De fato, a violência tem aumentado nos últimos anos, os números não mentem. Atualmente, o Brasil tem a nona maior taxa de homicídios do mundo, com 30,5 casos para cada 100 mil pessoas, segundo dados da Organização Mundial da Saúde (OMS). De acordo com o estudo da entidade, das 50 cidades mais violentas do mundo, 25 estão no Brasil, sendo que 9 são capitais, logo não são apenas áreas isoladas e mais pobres, sem acesso ao desenvolvimento econômico e social.

Uma grande parte dos homicídios registrados no país ocorre em torno do tráfico de drogas, há muito comandado por sofisticadas organizações integrantes do chamado crime organizado, que cresce baseado no mercado ilegal não apenas de substâncias entorpecentes proibidas, mas também de produtos piratas, falsificados ou contrabandeados de países vizinhos.

Em 2014 foi instituído o Movimento em Defesa do Mercado Legal Brasileiro, coordenado pelo Fórum Nacional Contra a Pirataria e Ilegalidade (FNCP) e pelo ETCO – Instituto Brasileiro de Ética Concorrencial. Este movimento foi apoiado por mais de 70 entidades representativas dos setores industriais e comerciais de todo Brasil.

Considerando apenas o cigarro, produto mais contrabandeado, os números impressionam. A Receita Federal de Foz do Iguaçu apresentou balanço das apreensões de mercadorias e veículos realizadas em 2017, que somaram cerca de R$ 260 milhões (só naquela região ). Este valor é 19% maior que o registrado no ano anterior. O cigarro lidera o ranking da ilegalidade, correspondendo a 38% das mercadorias apreendidas no ano passado. No total foram apreendidos 20 milhões de maços de cigarro, o que corresponde a cerca de R$ 100 milhões e estima-se que o mercado ilegal de cigarros movimentou mais de R$ 6 bilhões em 2016.

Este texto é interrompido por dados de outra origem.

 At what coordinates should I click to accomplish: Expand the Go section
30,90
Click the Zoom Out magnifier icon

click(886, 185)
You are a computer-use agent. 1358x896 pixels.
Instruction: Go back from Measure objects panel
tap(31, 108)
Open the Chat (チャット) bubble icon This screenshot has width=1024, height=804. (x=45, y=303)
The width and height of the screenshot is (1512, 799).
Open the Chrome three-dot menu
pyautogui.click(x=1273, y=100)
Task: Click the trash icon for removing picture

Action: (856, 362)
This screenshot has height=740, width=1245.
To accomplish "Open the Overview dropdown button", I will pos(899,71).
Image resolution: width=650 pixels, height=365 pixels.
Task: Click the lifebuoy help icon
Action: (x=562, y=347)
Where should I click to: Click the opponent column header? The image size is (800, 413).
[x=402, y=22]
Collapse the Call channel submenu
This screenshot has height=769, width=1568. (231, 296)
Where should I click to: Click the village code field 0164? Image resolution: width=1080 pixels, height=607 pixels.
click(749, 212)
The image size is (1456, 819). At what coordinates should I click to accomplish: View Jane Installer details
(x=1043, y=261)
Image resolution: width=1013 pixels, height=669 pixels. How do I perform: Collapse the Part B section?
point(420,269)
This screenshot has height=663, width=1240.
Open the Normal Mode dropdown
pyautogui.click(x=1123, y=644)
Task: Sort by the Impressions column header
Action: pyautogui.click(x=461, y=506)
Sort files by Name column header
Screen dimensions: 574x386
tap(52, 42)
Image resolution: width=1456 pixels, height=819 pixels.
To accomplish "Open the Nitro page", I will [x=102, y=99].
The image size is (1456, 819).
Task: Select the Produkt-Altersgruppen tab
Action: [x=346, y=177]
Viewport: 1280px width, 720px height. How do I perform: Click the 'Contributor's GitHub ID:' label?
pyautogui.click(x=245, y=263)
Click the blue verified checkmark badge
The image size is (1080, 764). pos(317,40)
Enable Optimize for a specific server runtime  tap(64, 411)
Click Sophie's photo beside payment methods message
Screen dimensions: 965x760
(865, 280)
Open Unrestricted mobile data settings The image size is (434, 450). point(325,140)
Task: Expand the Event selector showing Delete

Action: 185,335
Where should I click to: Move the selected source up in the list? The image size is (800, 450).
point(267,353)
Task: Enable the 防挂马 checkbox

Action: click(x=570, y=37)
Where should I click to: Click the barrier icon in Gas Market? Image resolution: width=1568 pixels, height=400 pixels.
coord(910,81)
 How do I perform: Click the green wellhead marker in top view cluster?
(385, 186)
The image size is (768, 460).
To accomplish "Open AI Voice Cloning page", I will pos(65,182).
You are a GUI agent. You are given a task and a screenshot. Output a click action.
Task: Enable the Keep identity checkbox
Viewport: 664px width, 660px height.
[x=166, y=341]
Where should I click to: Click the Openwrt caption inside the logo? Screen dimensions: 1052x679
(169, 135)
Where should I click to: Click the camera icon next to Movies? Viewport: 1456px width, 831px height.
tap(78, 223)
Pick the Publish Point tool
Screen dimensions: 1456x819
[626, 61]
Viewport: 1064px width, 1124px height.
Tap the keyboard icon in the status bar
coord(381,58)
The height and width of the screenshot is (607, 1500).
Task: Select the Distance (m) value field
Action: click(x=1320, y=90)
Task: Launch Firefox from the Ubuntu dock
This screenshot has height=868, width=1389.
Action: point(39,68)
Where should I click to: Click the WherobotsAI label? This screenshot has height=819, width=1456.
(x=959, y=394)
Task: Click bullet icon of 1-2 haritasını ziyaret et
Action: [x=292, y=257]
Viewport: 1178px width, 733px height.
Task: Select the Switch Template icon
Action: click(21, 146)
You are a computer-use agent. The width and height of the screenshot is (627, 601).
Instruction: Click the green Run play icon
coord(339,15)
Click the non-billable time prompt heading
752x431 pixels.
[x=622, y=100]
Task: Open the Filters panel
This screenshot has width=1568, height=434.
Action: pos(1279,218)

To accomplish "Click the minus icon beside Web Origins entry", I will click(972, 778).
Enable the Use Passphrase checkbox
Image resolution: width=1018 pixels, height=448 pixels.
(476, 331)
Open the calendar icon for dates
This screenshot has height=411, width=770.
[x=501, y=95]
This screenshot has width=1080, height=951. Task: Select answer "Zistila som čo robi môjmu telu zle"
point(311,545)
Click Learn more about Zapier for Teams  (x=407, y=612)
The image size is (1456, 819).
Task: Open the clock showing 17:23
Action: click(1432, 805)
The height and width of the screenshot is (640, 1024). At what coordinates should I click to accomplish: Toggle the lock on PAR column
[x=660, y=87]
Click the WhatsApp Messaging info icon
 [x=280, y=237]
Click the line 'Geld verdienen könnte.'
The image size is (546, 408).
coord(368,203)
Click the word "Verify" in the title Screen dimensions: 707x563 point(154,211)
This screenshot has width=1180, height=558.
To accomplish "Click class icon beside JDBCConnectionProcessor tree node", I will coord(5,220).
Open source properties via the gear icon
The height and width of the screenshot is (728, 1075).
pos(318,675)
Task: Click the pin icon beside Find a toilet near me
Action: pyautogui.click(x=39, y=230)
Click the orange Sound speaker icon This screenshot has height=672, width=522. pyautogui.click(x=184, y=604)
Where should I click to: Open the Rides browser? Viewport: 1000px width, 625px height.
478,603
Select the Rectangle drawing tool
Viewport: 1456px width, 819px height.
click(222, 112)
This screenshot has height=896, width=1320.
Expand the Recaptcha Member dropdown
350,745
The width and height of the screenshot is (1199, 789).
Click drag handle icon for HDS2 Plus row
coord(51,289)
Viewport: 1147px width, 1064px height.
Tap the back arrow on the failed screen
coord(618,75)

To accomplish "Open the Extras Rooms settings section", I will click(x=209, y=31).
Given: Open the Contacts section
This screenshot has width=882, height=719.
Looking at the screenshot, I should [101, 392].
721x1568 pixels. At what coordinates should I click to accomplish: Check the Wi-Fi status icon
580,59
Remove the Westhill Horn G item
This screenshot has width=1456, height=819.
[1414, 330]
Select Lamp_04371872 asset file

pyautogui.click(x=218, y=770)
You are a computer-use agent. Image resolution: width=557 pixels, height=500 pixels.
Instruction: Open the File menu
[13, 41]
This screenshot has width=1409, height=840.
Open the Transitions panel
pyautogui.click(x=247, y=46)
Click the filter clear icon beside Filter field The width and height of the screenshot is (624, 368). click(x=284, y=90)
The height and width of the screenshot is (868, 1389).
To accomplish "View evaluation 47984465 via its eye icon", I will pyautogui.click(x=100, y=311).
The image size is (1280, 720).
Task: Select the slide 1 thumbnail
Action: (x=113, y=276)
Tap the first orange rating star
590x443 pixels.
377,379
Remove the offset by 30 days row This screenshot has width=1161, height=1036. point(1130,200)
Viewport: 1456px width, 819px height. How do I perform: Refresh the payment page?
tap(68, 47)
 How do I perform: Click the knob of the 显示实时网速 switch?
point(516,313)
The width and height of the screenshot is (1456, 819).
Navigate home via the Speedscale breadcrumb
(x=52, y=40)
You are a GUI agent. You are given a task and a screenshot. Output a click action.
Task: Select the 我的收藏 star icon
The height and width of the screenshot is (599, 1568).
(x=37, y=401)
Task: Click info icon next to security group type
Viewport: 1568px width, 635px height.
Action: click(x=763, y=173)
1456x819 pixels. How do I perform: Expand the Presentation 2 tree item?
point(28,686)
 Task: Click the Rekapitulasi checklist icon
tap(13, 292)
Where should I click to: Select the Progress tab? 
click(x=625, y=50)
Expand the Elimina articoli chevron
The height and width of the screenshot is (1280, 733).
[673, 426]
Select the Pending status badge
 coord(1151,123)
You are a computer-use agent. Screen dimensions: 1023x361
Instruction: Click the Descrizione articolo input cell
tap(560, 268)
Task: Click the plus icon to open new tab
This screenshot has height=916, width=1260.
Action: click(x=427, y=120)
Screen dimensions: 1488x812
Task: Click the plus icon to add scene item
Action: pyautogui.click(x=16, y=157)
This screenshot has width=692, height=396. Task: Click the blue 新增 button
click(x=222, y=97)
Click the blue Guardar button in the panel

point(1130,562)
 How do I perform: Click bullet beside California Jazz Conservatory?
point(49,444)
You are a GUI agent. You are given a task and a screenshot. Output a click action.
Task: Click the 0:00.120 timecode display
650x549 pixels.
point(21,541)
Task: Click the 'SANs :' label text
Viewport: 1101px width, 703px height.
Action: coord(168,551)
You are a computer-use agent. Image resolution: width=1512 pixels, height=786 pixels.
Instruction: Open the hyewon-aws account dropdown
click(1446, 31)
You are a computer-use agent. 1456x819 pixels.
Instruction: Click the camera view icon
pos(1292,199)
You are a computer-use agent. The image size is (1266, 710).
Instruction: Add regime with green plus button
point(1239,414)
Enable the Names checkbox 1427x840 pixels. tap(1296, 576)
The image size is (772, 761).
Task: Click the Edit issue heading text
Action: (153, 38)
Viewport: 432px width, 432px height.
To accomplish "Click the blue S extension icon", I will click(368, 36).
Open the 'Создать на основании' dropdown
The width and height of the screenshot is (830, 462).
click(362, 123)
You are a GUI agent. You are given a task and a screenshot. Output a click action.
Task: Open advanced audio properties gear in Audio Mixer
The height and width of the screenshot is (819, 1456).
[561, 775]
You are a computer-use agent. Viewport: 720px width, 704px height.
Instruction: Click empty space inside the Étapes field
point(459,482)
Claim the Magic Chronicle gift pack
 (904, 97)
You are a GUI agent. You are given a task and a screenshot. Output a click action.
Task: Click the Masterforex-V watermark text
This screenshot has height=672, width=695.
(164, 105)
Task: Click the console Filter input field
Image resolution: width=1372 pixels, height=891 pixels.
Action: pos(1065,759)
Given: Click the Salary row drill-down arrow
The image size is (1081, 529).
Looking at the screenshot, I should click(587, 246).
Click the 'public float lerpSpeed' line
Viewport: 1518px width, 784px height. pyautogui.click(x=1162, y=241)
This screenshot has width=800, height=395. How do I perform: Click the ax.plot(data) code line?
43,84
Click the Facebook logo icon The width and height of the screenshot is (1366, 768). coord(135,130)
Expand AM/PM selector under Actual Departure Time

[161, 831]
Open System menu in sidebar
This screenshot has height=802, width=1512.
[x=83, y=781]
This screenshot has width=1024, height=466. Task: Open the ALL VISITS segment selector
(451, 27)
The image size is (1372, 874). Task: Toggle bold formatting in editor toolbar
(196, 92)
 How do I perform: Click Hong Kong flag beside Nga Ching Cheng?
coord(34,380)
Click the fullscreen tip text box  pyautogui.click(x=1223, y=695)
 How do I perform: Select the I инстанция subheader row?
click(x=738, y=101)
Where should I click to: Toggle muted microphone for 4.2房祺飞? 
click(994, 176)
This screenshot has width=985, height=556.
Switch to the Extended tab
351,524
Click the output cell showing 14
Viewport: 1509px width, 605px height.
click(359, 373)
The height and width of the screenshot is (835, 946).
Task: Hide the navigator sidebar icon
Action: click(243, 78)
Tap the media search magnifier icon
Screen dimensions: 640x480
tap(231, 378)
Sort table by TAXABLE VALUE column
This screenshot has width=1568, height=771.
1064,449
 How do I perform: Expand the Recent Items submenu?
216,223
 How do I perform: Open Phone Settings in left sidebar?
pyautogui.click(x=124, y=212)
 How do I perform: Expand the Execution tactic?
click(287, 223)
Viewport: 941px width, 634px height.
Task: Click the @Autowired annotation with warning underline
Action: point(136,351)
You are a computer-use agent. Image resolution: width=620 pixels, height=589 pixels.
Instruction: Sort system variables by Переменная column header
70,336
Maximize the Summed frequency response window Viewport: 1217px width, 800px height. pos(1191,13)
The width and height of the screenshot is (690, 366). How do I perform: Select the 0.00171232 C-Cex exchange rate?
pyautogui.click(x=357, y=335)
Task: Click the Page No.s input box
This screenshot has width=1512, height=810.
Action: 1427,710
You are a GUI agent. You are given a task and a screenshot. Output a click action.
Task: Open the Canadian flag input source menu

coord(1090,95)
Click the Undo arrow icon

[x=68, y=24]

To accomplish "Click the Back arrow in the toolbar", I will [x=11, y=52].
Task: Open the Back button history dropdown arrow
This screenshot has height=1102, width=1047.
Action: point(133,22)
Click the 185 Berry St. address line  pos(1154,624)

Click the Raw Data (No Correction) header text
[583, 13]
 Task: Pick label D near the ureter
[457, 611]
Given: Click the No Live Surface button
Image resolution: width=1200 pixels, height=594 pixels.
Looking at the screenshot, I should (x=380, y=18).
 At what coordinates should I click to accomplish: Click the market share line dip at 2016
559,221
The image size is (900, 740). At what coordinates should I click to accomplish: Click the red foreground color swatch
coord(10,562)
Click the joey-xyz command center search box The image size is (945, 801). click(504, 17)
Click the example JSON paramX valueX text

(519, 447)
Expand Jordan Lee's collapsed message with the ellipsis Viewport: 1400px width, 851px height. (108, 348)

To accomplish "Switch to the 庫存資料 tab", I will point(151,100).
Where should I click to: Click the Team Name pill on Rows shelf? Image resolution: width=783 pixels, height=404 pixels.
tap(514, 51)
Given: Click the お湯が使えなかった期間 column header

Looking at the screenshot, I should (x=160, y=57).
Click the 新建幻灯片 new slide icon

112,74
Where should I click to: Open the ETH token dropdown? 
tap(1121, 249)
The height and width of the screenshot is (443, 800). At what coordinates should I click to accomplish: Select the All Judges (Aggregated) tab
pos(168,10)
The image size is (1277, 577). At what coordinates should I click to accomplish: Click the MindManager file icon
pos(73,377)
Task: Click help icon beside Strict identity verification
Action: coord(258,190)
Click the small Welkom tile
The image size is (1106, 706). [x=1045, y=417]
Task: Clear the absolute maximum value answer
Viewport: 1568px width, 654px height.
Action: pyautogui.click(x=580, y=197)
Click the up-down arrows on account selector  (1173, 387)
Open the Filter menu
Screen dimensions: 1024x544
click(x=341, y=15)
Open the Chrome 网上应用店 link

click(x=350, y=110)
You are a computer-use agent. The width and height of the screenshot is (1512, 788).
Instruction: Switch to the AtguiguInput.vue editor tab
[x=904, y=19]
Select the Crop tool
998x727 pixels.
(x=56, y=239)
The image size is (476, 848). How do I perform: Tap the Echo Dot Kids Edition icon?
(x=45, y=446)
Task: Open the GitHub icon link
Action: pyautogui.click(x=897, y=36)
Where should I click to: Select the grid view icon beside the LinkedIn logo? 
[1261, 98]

Esses recursos servem para financiar as organizações criminosas. O tráfico de drogas face mais conhecida e temida das facções se entrelaça com o contrabando, pirataria, falsificação, tráfico de armas e munição e alimenta a corrupção e o trabalho escravo, gerando lucros e poder. Nos últimos quatro anos, este fenômeno assumiu uma dimensão nunca antes vista. Os fatos alarmantes que ocorreram no Rio de Janeiro, Fortaleza, Natal, nas fronteiras, especialmente com o Paraguai, e nos presídios demonstram que é urgente articular uma contraofensiva do Estado para deter esta verdadeira onda financiadora da violência no Brasil.

Como bem afirmou o ministro da Defesa, Raul Jungmann, “o sistema de segurança brasileiro faliu”. O poder público não pode continuar a agir como se esse fenômeno fosse algo isolado e repetindo antigas práticas. Iniciativas sistêmicas e sistemáticas desde as fronteiras até as cidades, passando pelas rodovias com ações coordenadas utilizando informação, inteligência e a tecnologia; aprofundar a ocupação das áreas dominadas pelo crime com ações sociais e educacionais que devem ser tratadas como prioridade e não como um paliativo retórico. Não é aceitável que o poder público ignore uma das maiores preocupações dos brasileiros.

Neste ano de novas eleições gerais é preciso que o tema esteja na agenda de todos os candidatos e que sejam discutidas propostas factíveis para avançar na solução do problema.

Não se constrói uma nação em um clima de terra de ninguém, onde princípios e valores são esquecidos e o autoritarismo seja lembrado como uma possível saída. É preciso rapidamente colocar em prática uma política consistente para enfrentar com coragem este problema. No século 19, o naturalista francês Saint-Hilaire cunhou no livro “Viagem à Província de São Paulo” uma frase que se tomaria famosa e causaria muita polêmica: “Ou o Brasil acaba com a saúva , ou a saúva acaba com o Brasil”. Hoje, podemos dizer sem medo de errar que a violência está corroendo o Brasil, como a saúva, causando medo e perplexidade em todos. É uma pauta urgente e que requer firmeza de propósitos e coragem na execução.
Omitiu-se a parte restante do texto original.